Here was Lowry, a 6’0” (in shoes), ground-bound guard whose game, while rarely flashy or awe-inducing, had consistently resulted in winning basketball for the majority of his career, finally atop the NBA mountain.
The notion that players like Lowry can’t win at the highest level while encompassing a prominent team role (let alone as the focal point) is an ancient one. Guards of his ilk are too small, too easily defended by opponents whose sheer size disrupts their airspace. They can’t simply barrel through defences like LeBron James or see overtop of them from every angle like Magic Johnson.
And while there is some truth to that hoary belief, there are also examples like Lowry, who managed to break through with thunderous gusto and forge his own legacy outside of any pre-existing narratives.

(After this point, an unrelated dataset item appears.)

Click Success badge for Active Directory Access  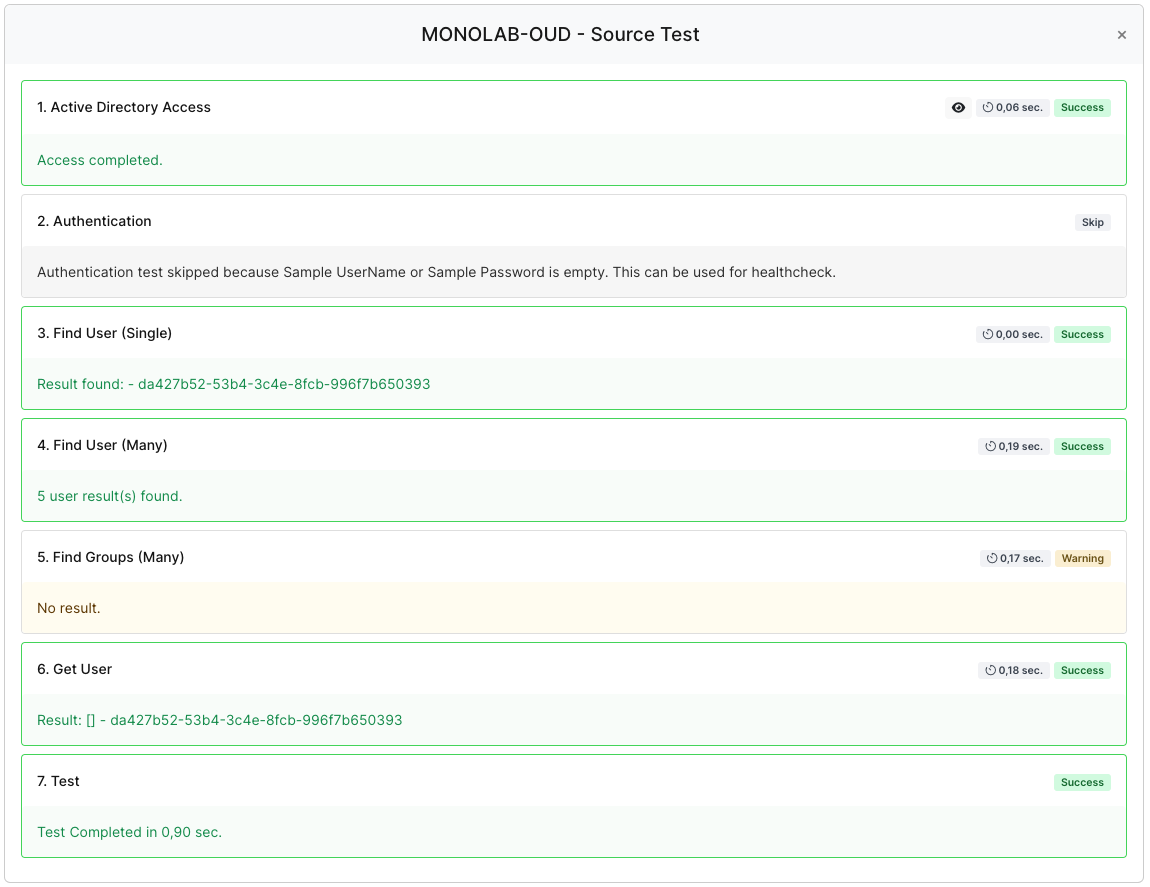[x=1082, y=108]
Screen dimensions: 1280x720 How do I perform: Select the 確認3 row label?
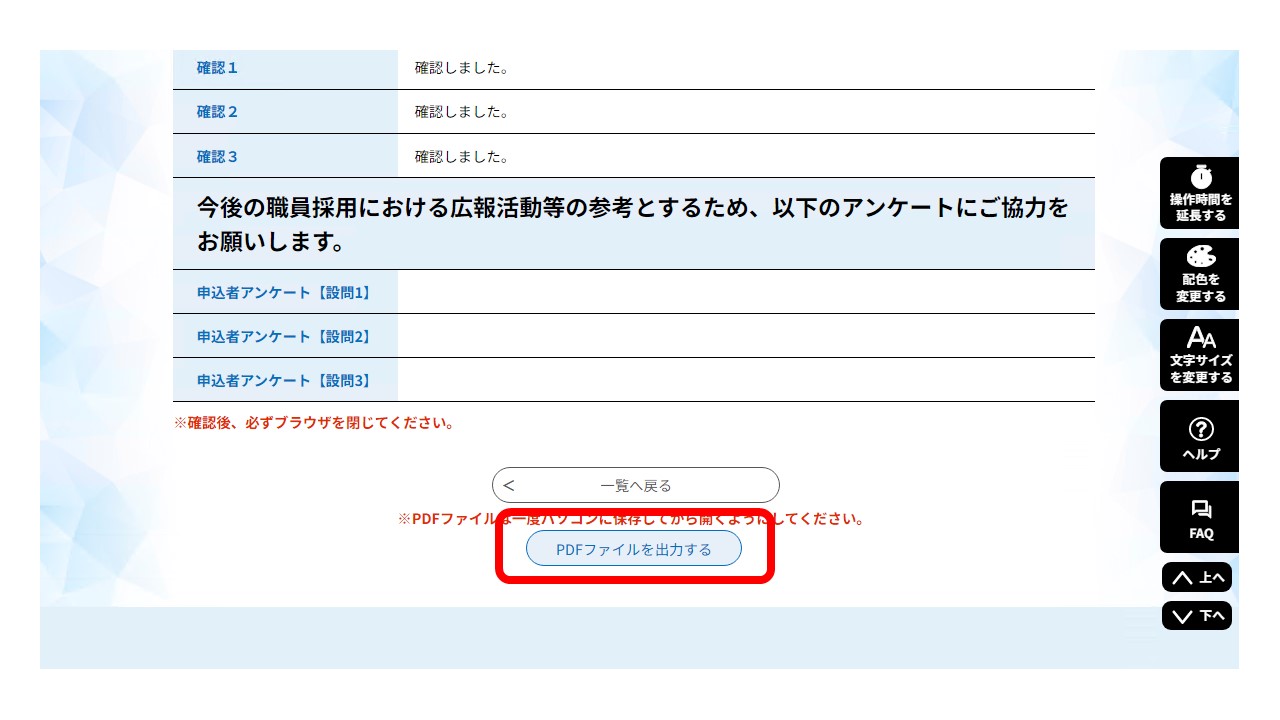pyautogui.click(x=216, y=156)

Now, Paul has the chance to do the same.
He’s off to a hot start, averaging 27.5 points, 8.5 assists and four rebounds on a blistering 66.7 true shooting percentage through two Finals games against the Milwaukee Bucks. And though Paul has nearly always been the centrepiece of his teams, and though he’s always been gaudier than Lowry, the surefire future Hall of Famer is taking hold of his destiny through similar means to his Raptors counterpart.

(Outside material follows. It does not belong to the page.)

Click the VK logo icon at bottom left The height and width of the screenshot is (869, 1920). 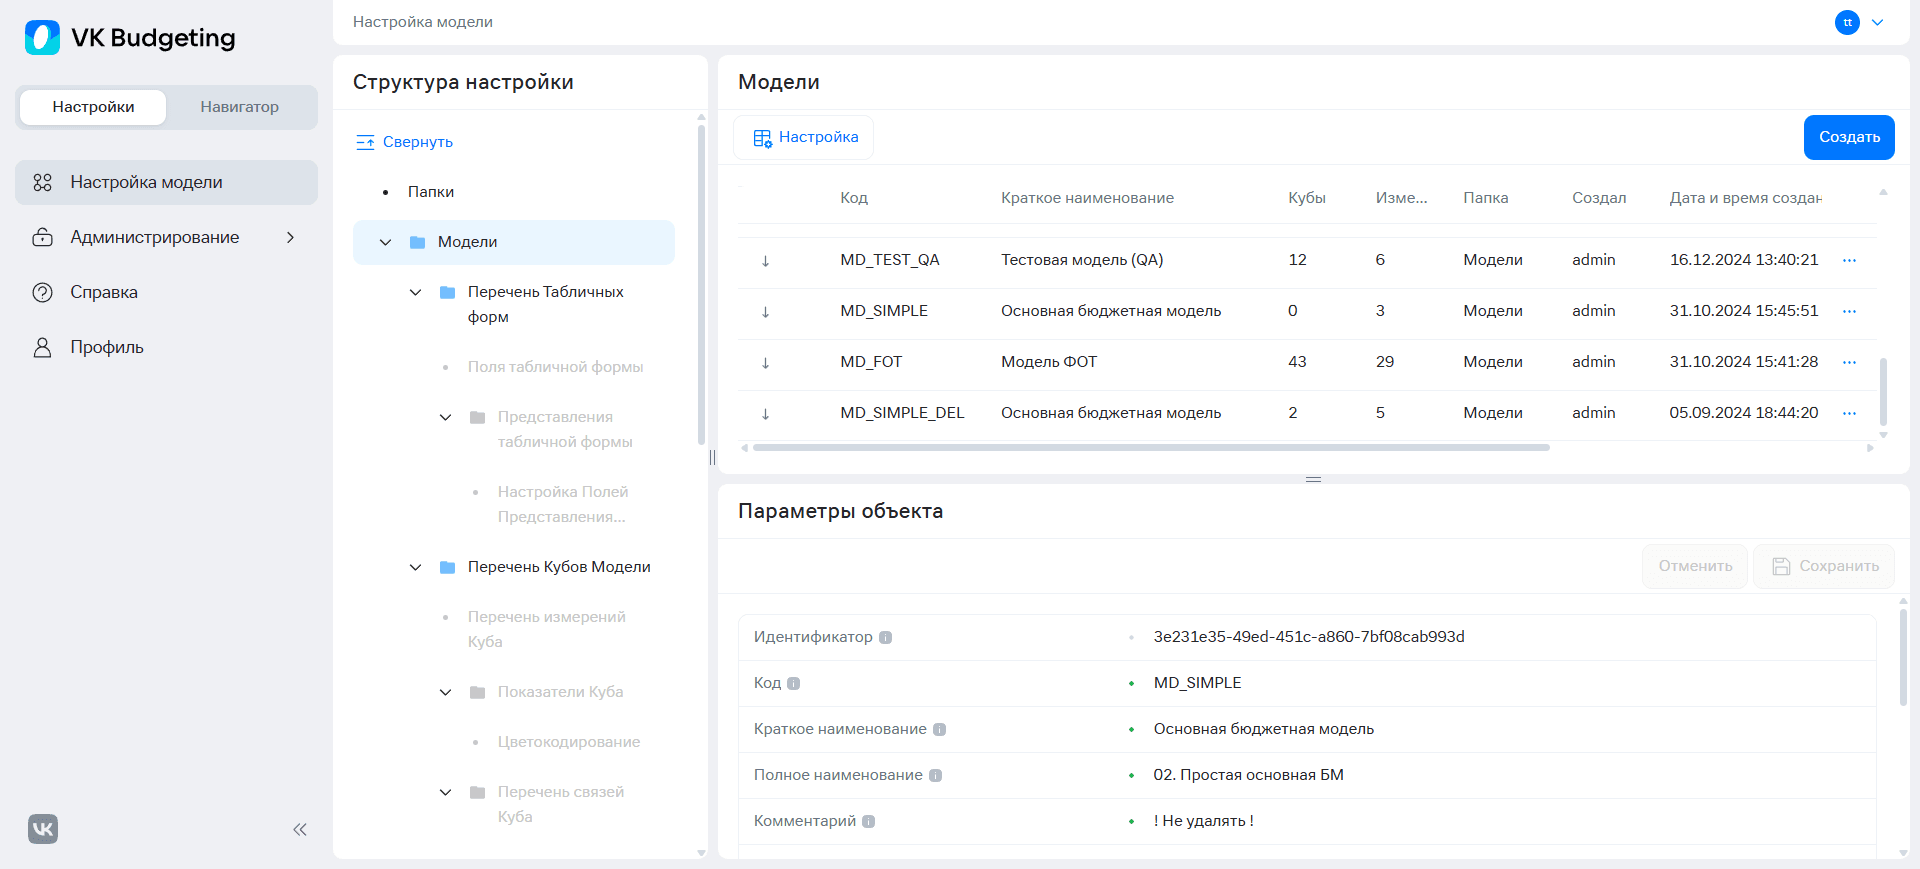coord(43,829)
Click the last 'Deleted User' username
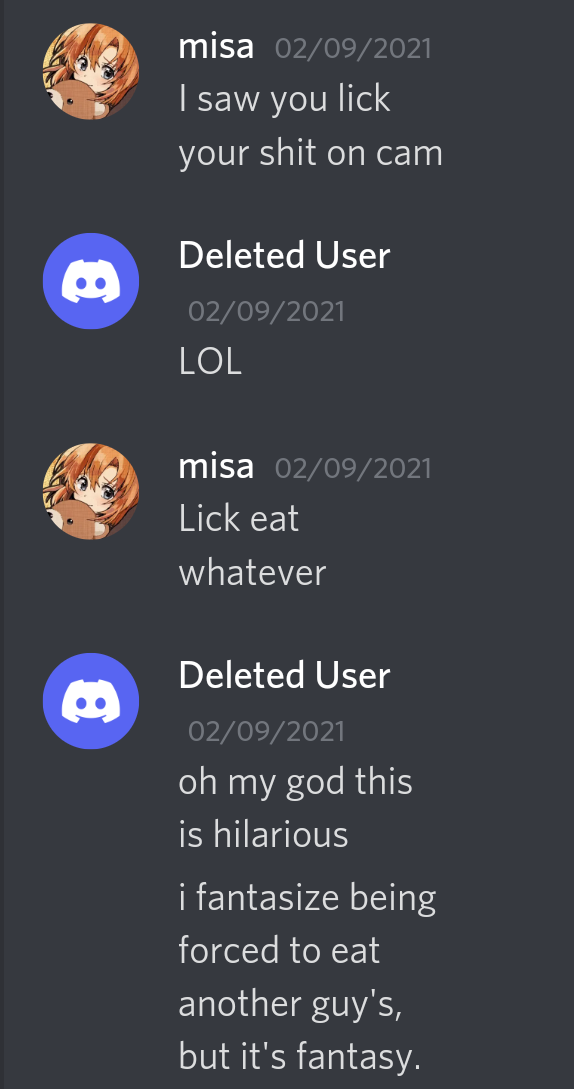Screen dimensions: 574x1089 click(284, 675)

Sure, the two point guards have their own, trademark specialties (think Paul’s elbow jumper and Lowry’s proclivity for charges), but the cores of their respective games are fuelled by the same, mirror-image personality. Turn on any Raptors or Phoenix Suns game at random and it’ll immediately become apparent—the unrelenting, borderline maniacal obsession over winning any and all possessions.
Ever the grifters, one moment they’ll be seen attempting to draw extra contact in order to find their way to the foul line, the next they’ll be compulsively running an end-of-quarter two-for-one to perfection. In between, they’ll be barking orders at teammates or jawing at referees, scrapping for every competitive advantage.
This is the method to achieve complete control for players like Paul and Lowry. This is the method to win—by operating as maestros, conducting their own individual musics.
But the similitudes don’t end there—even when it comes to injuries, the two have shared an eerily homogenous career arc. Each of them have had numerous playoff runs impacted or utterly derailed by ill-timed afflictions. The most famous for Paul is arguably the strained hamstring he suffered in 2018, when his Houston Rockets were up 3-2 on the Kevin Durant-led Warriors in the Western Conference Finals and ultimately lost the series. As for Lowry, one of his most dominant seasons in a Raptors uniform sputtered out in the 2016 post-season due to a bum elbow.
Even now, during what may become a career-defining series of games for him, Paul is dealing with a surfeit of minor injuries, including partially-torn ligaments in his right hand. While in the 2019 Finals, Lowry, too, dealt with damaged ligaments, albeit in his left thumb.
Both Paul and Lowry have long recognized their unique link and actively acted upon it. The latter has even jokingly referred to their relationship as “frenemies,” denoting their battles on the hardwood but also instances such as when Paul suggested Lowry take his place at the 2016 Olympics when he opted not to compete.
Not only do the two guards evidently revere one another, but they have a thorough understanding of what each other’s success represents. Triumph for one or the other means something greater than stats or hardware—it means a procurement of respect of the highest variety. It means an admittance that their modus operandi works, and works just as well as anyone else’s.
So, now, in the 2021 playoffs, it’s Paul receiving messages from Lowry.
“I’ve been talking to Kyle Lowry a lot,” Paul told reporters back in the first round when his Suns were pitted against the Los Angeles Lakers. The conversation, Paul revealed, was largely about a neck and shoulder stinger that he’d suffered—an injury Lowry himself had gone through (and played through) previously.
It would seem fair to imagine that Lowry, now watching Paul up 2-0 in The Finals, is feeling that same sense of desperation that his peer texted him with in 2019.
Yo, you gotta do this.
After all, a championship run for Paul won’t merely impact his own individual legacy—it will add to Lowry’s, too, and any small guard subject to the fires of archaic narrative.